More endosulfan in tomatoes – this time Australian ones are worse


Independent residue testing commissioned by Pesticide Action Network Aotearoa NZ and the Soil & Health Association has found endosulfan residues in both New Zealand and Australian tomatoes – but this time the residues are much worse in the imported tomatoes.

Endosulfan residues were found in cherry tomatoes, but not loose tomatoes, from both countries, with those from Australia having 4 and a half times more endosulfan than the NZ cherry tomatoes.

Whilst the Australian large loose tomatoes did not contain endosulfan, they did contain residues of dimethoate, and its metabolite omethoate. Dimethoate is a highly toxic organophosphate insecticide used as a post harvest dip to kill fruit fly larvae before tomatoes are sent to New Zealand. Omethoate is far more toxic and persistent than dimethoate.

“Dimethoate and omethoate don’t wash off the tomatoes and are not something consumers should be ingesting,” said Dr Meriel Watts of Pesticide Action Network. “They are endocrine disruptors, reducing testosterone levels and causing infertility and can also cause birth defects, a variety of cancers including leukaemia, and suppression of the immune system.”

The New Zealand large loose tomatoes were residue free.

“There is a real chance here for New Zealand growers: if the Environmental Risk Management Authority (ERMA), or the government, bans endosulfan as they are being called on to do, New Zealand growers will have a clear marketing advantage over their Australian competitors,” said Steffan Browning of the Soil & Health Association.

ERMA is currently reassessing endosulfan, a highly toxic and persistent organochlorine insecticide. It has been banned in 55 countries and proposed by the European Union for a global ban under the Stockholm Convention on Persistent Organic pollutants.

Despite this worldwide action on endosulfan, ERMA is proposing to allow continued use on New Zealand tomatoes and other produce. However there has been a very strong reaction to this proposal with a number of organisations and individuals calling on the Minister for the Environment to override ERMA’s decision and ban endosulfan in the interests of the whole country.  

“Endosulfan is the worst pesticide still in use in New Zealand”, said Dr Watts. “It is also an endocrine disruptor, specifically mimicking oestrogen, causing breast cancer cells to grow and is a real risk for breast cancer at even very low exposure levels such as residues in food.
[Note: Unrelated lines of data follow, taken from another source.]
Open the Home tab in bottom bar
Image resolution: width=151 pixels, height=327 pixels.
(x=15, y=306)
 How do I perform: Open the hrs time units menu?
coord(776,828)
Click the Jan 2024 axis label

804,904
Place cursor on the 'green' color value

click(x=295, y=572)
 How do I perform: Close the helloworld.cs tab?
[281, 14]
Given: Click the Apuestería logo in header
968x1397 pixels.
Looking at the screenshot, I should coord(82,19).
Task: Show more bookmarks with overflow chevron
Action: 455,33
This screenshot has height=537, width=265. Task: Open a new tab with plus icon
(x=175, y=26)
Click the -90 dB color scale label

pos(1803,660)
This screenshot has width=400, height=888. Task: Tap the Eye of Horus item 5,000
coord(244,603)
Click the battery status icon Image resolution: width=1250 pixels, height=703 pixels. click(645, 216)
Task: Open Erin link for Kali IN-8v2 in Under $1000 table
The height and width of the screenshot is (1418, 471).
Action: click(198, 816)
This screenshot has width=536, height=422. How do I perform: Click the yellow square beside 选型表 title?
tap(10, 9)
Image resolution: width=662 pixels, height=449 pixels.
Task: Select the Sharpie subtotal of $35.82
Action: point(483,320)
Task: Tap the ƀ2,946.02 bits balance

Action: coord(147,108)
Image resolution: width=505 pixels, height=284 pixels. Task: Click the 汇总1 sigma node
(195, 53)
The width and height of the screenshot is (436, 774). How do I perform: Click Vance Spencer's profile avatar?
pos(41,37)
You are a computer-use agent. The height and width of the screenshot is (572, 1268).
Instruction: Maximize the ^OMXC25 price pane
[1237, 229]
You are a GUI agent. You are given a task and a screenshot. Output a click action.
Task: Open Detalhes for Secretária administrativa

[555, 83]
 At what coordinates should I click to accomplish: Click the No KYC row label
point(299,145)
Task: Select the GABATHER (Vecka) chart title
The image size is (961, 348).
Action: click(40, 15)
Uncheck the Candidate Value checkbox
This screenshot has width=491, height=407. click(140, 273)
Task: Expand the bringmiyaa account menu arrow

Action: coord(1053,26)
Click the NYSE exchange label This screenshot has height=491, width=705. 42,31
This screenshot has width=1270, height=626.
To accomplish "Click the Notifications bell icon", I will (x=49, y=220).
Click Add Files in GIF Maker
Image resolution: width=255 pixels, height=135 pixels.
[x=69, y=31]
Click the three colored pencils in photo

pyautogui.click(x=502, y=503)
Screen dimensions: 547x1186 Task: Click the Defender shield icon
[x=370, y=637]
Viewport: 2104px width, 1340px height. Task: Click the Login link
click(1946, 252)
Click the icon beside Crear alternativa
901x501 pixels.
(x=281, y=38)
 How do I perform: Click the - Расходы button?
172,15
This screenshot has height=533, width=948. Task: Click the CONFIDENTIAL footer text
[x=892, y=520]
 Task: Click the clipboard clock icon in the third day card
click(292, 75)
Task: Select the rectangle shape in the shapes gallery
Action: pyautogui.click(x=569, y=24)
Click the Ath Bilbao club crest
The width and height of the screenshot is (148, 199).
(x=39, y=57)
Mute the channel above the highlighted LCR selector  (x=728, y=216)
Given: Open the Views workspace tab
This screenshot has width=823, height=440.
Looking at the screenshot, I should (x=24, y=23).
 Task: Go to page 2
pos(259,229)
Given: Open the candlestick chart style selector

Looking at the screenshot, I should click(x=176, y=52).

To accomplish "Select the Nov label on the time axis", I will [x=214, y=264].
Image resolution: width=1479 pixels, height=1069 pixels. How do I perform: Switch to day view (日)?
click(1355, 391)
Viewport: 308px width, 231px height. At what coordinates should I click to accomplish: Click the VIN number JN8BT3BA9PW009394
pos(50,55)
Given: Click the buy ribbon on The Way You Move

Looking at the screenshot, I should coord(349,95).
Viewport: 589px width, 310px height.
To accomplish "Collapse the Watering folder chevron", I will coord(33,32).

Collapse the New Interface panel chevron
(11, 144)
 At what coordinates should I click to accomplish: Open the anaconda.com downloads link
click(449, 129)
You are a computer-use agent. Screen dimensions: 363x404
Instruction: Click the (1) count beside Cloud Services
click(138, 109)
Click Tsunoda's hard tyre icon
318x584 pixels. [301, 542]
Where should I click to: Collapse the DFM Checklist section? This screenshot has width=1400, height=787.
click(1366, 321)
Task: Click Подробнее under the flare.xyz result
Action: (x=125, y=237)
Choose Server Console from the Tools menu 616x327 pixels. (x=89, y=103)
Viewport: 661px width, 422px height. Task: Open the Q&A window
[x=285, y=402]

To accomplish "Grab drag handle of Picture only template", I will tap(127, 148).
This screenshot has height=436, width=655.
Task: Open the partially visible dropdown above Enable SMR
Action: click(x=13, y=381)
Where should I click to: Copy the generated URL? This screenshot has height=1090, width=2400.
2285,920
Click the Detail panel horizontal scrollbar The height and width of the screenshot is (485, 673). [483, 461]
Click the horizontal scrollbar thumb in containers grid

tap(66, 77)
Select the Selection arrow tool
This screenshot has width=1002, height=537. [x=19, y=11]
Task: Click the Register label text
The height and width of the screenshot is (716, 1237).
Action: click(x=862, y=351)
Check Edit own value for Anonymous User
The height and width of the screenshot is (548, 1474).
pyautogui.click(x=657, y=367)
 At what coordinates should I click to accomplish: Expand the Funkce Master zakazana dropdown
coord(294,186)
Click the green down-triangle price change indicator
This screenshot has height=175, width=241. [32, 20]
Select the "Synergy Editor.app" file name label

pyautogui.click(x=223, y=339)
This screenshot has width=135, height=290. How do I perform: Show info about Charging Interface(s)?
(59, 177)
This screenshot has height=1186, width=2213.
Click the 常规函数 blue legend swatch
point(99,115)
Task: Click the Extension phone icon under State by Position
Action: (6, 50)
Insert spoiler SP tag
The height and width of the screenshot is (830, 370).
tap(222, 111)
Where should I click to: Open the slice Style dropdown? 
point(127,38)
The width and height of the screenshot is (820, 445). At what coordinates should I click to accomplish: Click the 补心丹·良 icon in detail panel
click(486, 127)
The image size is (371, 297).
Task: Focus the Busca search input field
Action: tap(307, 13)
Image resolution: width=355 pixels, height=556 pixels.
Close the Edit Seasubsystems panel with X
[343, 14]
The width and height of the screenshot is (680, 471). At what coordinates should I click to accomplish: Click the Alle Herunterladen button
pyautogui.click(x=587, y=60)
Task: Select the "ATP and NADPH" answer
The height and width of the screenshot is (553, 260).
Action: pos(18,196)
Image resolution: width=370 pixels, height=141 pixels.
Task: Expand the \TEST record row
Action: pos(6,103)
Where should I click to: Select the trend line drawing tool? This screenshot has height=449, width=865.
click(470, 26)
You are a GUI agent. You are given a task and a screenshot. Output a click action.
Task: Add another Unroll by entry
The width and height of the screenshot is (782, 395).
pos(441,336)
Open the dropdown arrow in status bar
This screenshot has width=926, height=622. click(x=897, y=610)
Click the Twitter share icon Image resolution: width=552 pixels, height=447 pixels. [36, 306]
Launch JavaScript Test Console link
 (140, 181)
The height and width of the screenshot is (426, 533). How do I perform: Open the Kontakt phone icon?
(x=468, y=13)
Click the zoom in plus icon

It persists in our bodies and is handed down to the next generation across the placenta and in breast milk, a situation that is regarded as no longer acceptable in countries such as those of the European Union”.

“While our samples tested had clear country of origin labelling at the supermarket, many suppliers do not label clearly. Given the knowledge that Australian tomatoes consistently contain highly toxic dimethoate, New Zealanders must be able to always choose their local produce,” said Mr Browning.

“While having greater levels of endosulfan, the Australian cherry tomatoes tested also contained methamidophos and piperonyl-butoxide.”

“Soil & Health will be submitting to Parliament’s Health Select Committee next week on the need for mandatory Country of Origin Labelling.”

Soil & Health has a vision of an Organic 2020 with food and environment free from synthetic fertilisers and pesticides.